A pena de morte é frequente na China onde mais de 70 diferentes crimes podem ser punidos desta forma. Mesmo, os crimes não violentos podem levar a esta forma de punição extrema. As estatísticas sobre o número de condenados à morte na China são segredo de estado. Pensa-se, no entanto, que poderão ultrapassar as 15 000 por ano.
Eis algumas das razões pelas quais estas condenações são tão frequentes:
• Os prisioneiros não têm acesso directo a um advogado.
• A tortura é usada como método para extrair as confissões.
• Essas confissões são usadas em tribunal como prova.
• Não está garantida a presunção de inocência.

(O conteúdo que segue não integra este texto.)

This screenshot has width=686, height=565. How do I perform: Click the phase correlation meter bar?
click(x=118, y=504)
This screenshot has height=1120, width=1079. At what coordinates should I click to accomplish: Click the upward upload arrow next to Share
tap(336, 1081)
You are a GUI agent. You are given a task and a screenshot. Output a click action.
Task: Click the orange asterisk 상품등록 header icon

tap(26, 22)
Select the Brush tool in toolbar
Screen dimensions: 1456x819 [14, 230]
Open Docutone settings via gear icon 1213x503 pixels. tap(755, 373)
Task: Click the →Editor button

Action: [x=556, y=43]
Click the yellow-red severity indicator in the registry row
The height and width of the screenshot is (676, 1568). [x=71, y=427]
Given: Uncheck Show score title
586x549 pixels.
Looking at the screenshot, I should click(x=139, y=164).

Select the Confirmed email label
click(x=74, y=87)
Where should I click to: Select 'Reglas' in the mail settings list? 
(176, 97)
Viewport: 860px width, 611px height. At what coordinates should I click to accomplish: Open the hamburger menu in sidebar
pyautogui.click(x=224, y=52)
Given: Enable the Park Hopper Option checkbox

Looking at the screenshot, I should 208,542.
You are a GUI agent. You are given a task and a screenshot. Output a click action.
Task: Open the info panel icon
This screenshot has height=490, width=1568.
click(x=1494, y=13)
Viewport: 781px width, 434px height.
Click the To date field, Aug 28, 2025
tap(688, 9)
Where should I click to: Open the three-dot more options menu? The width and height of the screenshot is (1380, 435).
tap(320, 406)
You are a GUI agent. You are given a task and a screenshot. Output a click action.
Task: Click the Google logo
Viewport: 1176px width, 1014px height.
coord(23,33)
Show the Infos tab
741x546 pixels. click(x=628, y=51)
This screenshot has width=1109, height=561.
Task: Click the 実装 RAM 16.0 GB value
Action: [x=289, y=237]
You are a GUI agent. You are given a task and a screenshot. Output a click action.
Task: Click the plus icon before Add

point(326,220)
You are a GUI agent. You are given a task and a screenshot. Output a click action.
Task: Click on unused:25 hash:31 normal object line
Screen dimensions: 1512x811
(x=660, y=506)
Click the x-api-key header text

• A maior parte dos juízes tem pouco conhecimento dos procedimentos legais.
• O partido comunista supervisiona todos os julgamentos o que resulta em veredictos antecipados.
• Abuso do “segredo de estado” para esconder casos sensíveis do ponto de vista político.
• Campanhas que colocam a polícia na necessidade de resolver os casos rapidamente.
• Condenados são exibidos antes da execução pública.
Nestas circunstâncias é inevitável que muitos inocentes se encontrem no corredor da morte. Na China, a morte pode chegar no próprio dia da sentença o que não deixa espaço à veleidade de apelar para outras instâncias. De resto, é tradição que nas vésperas de grandes acontecimentos como o Congresso do PCC sejam executados alguns prisioneiros. Veja este relatório da Amnistia Internacional (http://www.amnesty.org/en/library/info/ASA17/002/2004)
sobre casos de condenações à morte e a forma como os processos foram conduzidos.